> [Problem to solve] Starting at the top of the data and ending with the line that holds "Viewport: 360px width, 231px height.", transcribe each line exactly; include both ends.

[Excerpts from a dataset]
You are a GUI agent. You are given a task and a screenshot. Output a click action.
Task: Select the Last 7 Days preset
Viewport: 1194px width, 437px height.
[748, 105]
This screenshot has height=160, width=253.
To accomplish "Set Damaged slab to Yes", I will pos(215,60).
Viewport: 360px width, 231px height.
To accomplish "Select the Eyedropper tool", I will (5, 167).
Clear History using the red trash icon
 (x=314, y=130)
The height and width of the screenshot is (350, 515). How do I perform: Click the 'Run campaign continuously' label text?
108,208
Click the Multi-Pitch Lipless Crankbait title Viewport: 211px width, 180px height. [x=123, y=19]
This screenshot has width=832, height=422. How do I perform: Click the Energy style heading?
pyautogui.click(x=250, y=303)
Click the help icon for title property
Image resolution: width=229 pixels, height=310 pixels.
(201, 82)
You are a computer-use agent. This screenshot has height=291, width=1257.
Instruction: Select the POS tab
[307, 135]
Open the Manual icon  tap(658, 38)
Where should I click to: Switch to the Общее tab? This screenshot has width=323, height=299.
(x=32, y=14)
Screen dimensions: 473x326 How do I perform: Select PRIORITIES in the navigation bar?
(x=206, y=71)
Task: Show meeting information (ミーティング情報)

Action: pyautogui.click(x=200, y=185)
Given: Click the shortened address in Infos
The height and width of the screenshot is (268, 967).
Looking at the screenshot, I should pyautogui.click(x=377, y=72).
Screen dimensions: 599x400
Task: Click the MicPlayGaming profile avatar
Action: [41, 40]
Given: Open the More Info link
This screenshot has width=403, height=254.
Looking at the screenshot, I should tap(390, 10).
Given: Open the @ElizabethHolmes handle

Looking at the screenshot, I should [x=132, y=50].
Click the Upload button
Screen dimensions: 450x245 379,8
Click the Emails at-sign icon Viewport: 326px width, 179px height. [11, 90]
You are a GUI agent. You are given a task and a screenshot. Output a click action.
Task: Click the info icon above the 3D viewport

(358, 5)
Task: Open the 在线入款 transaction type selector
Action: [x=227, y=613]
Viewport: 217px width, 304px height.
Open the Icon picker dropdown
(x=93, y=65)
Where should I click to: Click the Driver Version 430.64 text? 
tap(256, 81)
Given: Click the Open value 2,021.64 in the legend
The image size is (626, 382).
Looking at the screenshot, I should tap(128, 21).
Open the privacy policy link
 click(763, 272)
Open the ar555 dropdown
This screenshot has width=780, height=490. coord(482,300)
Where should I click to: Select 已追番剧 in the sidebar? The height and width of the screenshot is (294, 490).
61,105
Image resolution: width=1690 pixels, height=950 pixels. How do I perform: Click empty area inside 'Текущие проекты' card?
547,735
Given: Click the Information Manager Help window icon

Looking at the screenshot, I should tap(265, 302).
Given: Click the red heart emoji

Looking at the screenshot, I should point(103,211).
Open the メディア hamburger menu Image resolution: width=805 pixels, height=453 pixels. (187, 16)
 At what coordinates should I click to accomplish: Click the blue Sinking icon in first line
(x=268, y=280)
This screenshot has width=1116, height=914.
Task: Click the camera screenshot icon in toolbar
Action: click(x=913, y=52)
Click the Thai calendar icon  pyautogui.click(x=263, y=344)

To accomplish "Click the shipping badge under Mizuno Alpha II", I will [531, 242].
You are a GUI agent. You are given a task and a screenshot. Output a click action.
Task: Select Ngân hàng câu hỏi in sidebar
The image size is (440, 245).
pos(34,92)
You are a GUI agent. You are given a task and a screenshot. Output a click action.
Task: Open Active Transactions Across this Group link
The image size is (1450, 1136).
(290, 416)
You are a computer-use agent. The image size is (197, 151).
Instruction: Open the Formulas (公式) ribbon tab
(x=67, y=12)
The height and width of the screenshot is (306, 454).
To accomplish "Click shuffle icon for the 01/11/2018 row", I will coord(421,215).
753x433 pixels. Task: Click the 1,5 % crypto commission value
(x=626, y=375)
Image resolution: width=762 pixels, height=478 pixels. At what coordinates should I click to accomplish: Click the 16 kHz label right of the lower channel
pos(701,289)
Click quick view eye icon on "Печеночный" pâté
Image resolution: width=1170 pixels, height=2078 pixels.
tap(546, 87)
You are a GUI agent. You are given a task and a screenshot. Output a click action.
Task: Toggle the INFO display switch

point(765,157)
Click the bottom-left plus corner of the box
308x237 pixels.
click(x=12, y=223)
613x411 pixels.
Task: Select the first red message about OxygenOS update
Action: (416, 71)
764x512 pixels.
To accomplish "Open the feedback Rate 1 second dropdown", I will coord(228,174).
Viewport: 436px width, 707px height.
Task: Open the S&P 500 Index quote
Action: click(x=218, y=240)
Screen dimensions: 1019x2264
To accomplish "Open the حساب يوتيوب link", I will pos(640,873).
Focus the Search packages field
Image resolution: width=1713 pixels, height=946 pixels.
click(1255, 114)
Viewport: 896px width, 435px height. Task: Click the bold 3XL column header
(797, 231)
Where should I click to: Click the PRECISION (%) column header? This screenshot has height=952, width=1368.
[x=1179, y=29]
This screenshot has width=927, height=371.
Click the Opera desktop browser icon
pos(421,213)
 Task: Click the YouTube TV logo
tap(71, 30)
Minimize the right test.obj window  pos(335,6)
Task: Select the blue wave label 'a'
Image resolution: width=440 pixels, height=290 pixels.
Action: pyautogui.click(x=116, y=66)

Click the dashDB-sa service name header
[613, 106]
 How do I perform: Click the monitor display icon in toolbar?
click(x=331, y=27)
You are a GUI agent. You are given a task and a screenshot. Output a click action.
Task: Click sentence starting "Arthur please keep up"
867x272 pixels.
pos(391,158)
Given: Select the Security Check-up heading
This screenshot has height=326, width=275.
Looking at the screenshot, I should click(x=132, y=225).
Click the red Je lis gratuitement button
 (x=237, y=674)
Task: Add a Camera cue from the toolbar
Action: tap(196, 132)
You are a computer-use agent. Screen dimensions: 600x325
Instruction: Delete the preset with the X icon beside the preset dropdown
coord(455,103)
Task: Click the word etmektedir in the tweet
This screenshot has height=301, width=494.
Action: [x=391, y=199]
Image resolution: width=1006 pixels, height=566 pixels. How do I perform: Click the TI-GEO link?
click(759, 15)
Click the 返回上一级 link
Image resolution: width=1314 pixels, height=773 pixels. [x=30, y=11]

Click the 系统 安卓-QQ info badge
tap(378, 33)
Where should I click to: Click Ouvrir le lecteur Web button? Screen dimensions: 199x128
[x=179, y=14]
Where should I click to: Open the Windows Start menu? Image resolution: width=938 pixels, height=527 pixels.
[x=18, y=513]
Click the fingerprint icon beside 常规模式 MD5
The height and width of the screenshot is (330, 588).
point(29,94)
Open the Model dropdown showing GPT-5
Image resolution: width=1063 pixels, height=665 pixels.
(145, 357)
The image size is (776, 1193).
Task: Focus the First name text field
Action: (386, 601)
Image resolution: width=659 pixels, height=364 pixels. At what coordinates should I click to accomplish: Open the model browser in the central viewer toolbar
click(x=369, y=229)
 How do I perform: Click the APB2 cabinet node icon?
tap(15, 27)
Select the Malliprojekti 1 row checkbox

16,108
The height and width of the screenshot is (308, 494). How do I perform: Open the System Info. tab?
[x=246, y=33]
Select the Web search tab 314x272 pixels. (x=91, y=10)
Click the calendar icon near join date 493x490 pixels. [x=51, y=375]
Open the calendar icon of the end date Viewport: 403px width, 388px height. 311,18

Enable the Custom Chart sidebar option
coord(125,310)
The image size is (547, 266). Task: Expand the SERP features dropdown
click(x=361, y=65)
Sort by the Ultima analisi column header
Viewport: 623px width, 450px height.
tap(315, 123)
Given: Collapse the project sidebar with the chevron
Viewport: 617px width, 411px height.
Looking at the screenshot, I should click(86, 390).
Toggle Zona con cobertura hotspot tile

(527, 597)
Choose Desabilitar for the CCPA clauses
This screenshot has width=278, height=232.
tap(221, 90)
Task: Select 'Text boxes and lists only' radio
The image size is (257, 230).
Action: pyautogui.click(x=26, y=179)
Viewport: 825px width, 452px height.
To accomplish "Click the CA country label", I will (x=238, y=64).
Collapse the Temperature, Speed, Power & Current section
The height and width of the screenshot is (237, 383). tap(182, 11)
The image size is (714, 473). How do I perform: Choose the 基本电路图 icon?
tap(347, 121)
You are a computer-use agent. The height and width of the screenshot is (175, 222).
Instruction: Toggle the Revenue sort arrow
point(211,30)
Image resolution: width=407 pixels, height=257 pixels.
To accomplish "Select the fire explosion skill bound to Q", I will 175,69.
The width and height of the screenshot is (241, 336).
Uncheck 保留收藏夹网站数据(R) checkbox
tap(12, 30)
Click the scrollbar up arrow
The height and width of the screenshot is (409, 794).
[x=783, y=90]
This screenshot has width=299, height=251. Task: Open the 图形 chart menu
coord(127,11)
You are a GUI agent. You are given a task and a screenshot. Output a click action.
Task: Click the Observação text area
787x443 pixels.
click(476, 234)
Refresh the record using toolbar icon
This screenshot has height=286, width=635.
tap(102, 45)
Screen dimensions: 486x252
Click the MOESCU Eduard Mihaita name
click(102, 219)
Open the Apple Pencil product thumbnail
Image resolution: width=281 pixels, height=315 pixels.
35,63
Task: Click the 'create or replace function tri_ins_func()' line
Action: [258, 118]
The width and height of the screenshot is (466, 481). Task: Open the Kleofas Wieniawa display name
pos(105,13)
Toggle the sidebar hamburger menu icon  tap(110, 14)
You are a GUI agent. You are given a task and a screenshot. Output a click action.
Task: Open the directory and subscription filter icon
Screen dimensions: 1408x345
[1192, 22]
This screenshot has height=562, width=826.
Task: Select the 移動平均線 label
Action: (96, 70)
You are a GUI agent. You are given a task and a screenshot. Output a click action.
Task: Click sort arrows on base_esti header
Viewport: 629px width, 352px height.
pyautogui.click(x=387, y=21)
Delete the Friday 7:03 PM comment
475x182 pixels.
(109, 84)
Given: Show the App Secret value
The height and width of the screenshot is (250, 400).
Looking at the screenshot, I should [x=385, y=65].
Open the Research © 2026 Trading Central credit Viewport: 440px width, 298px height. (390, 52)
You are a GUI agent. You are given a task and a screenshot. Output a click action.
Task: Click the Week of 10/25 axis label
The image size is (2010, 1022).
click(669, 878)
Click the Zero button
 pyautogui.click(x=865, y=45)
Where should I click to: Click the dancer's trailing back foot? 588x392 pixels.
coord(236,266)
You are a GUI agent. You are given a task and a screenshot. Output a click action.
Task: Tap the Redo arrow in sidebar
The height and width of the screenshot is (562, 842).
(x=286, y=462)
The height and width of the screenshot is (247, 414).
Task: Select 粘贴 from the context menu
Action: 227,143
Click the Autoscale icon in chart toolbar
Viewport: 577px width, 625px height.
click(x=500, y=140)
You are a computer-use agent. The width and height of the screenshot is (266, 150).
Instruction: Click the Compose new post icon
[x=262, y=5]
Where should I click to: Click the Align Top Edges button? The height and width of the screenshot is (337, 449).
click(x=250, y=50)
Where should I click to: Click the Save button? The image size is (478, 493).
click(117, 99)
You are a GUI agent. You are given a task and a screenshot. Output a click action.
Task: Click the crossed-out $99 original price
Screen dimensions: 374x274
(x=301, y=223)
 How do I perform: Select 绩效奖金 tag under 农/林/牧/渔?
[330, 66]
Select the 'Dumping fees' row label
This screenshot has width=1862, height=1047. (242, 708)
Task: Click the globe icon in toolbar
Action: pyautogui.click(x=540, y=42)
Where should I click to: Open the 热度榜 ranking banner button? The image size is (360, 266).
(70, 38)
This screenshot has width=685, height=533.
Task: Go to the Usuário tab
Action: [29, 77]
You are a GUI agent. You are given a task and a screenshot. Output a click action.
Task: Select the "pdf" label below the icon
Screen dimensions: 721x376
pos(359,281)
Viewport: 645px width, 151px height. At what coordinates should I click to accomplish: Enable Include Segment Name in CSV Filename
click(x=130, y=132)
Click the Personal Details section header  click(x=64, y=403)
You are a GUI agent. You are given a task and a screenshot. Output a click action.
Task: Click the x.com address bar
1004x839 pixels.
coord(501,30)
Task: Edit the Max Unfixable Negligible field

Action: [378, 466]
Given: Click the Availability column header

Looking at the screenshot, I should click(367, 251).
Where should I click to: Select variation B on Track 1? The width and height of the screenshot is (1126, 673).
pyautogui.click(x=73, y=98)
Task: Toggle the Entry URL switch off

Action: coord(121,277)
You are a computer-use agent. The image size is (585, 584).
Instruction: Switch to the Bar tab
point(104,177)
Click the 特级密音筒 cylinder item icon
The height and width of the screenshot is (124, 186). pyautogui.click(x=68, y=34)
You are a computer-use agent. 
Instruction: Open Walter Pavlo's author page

> [Answer area]
You are a GUI agent. You are given a task and a screenshot. Output a click action.
Task: Select the Last 7 Days preset
Viewport: 1194px width, 437px height.
[748, 105]
This screenshot has height=160, width=253.
To accomplish "Set Damaged slab to Yes", I will pos(215,60).
Viewport: 360px width, 231px height.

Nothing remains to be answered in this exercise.